La hermandad de los flagelantes encarnó profundamente esta interpretación de la pestilencia como resultado de la ira de Dios. Se trataba de hombres y mujeres mayoritariamente laicos que deambulaban por las ciudades, invadían las iglesias, etc., azotándose con látigos con puntas de metal en público imitando el sufrimiento de Cristo, salpicando sangre a diestra y siniestra, a modo de penitencia. La hermandad fue muy combatida por las autoridades eclesiásticas hasta que en 1350 el Papa Clemente VI dictó la bula Inter Sollicitudines, en la que prohibía la actividad flagelante, considerando la hermandad una herejía. Los miembros más importantes de esta fueron ejecutados y pronto se extinguió por completo en casi toda Europa.

La novedad de los flagelantes, que me parece interesante resaltar, no era tanto esa “locura” de la mortificación del cuerpo para alcanzar la salvación, cuestión que ya estaba en el centro de la dogmática cristiana con la aflicción de Cristo, sino que esa flagelación fuera llevada adelante por laicos en la escena pública y que permitiera, al salpicar sangre a quienes se encontraban cerca, contribuir a la salvación colectiva. Este y otros movimientos fueron en el fondo síntoma y consecuencia, como decía García de Cortázar, de una crisis de la sensibilidad vivida durante el siglo XIV que se profundizó a partir de 1378 con el gran Cisma de Occidente y que daría paso a profundas críticas a la iglesia romana.

 

Peste, ciencia y mercado

El recorrido que hicimos nos enfrenta, como imaginábamos, con diferencias y semejanzas. Por un lado, lo que llamamos “peste” no es lo mismo, ni se reconoce de igual modo, según el momento histórico en el que se desarrolla la enfermedad. Por otro, ciertas prácticas presentan semejanzas: mecanismos de aislamiento, cortesanos acompañados por doctos, intransigencia y paranoia que provoca el miedo a ese otro que puede ser o se lo considera peligroso.

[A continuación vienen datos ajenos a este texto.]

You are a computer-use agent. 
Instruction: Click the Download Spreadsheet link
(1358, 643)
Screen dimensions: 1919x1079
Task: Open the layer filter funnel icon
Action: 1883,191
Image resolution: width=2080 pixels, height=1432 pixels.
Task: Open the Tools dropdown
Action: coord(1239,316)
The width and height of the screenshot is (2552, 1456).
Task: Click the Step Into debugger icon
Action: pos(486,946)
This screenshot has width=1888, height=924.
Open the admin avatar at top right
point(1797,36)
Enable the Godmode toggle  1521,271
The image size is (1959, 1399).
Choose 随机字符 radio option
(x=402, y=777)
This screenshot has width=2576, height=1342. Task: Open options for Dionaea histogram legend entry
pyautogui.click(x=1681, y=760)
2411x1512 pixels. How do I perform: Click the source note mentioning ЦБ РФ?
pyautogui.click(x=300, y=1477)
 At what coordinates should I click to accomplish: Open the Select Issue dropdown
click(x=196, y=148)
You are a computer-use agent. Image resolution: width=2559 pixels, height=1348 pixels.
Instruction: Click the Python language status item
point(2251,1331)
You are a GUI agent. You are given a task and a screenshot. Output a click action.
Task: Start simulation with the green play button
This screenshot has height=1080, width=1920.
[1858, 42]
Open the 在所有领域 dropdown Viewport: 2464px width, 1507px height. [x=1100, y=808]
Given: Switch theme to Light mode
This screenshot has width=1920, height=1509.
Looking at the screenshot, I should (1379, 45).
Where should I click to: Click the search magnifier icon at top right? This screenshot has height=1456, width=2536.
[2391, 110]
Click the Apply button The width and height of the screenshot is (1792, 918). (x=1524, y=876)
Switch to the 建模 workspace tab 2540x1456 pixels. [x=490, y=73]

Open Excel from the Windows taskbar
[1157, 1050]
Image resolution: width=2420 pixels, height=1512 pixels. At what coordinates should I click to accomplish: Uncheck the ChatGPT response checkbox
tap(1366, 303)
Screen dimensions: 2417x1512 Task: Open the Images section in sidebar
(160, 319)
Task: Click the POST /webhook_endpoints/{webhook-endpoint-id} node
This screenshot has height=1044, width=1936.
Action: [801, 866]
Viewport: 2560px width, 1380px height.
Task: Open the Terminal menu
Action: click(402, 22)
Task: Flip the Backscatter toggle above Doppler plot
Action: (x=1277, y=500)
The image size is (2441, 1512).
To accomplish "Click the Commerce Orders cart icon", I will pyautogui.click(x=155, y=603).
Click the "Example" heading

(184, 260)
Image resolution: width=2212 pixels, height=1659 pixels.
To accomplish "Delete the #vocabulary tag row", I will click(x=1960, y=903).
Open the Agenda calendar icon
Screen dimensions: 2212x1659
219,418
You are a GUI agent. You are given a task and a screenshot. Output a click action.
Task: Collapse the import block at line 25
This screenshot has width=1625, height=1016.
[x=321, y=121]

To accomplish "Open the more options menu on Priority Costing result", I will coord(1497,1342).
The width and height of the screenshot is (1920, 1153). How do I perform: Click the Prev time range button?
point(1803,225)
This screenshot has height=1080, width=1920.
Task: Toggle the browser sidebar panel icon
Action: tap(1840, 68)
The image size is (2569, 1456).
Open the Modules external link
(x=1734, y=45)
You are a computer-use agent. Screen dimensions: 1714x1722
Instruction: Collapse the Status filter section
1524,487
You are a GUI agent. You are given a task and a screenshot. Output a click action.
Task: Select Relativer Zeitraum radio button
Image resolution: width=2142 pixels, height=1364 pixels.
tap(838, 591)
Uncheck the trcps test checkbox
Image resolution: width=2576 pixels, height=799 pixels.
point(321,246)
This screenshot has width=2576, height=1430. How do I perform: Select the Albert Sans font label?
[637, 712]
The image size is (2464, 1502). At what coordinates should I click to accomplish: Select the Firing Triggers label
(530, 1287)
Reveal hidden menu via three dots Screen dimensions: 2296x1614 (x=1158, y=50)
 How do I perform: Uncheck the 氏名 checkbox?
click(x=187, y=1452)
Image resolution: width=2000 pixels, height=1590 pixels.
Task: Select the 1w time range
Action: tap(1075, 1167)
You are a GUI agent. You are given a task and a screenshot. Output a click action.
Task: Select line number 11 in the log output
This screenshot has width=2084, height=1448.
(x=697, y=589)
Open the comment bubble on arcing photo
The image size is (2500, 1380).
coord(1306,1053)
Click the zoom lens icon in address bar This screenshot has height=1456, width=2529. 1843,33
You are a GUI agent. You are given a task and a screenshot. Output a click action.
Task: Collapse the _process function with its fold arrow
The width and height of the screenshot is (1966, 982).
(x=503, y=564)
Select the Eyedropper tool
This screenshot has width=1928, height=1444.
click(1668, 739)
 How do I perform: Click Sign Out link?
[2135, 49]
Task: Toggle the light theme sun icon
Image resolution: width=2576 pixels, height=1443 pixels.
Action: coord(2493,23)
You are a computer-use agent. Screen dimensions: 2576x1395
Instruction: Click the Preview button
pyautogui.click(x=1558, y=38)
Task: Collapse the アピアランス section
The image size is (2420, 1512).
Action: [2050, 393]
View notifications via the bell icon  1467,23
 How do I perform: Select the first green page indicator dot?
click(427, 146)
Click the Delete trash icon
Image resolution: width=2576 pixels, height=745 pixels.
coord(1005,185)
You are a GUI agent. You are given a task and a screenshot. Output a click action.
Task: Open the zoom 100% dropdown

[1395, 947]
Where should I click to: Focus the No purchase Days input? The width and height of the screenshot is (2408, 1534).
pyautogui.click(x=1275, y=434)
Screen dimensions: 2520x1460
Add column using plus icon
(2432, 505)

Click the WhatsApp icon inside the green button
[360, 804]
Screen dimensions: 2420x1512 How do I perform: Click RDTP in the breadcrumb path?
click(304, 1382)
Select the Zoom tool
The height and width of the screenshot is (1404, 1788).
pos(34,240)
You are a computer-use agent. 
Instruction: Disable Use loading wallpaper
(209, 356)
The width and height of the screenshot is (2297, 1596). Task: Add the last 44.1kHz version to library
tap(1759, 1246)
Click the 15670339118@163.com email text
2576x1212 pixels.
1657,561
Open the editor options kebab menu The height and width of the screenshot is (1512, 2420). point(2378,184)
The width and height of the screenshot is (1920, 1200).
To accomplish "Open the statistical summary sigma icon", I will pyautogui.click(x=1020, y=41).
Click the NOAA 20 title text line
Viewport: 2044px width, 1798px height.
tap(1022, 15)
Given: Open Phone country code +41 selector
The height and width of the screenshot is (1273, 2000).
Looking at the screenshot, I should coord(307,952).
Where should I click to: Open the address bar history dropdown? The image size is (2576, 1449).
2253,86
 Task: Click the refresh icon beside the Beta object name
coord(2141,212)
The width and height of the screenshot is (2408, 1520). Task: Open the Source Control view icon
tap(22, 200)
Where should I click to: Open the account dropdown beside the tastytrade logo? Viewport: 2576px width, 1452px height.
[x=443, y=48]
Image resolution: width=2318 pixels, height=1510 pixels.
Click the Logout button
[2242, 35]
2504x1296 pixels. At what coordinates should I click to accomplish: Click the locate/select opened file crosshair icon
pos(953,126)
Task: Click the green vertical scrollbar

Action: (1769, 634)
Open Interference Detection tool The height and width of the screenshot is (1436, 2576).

Lejos estamos ya de aquellas interpretaciones místicas porque hemos afincado nuestra fe en la ciencia y nuestra confianza en el saber médico. No hay duda de esto, aun cuando aparezcan trasnochados que hablen de la condena de Dios en el siglo XXI, posición que ni si quiera acompaña en la actualidad el Papa. Sin embargo, esta explicación unívoca se agrieta cuando ahondamos en las marcas epocales de un neoliberalismo individualista que se hace presente tanto en los miedos irracionales que hacen del Otro (médicas, enfermeras, personal de la salud en general) un posible enemigo portador del virus, como en las declaraciones de guerra de distintos líderes políticos que proponen romper la cuarentena en aras del libre funcionamiento del mercado. El capitalismo se ha vuelto, como diría Walter Benjamin, una religión de culto.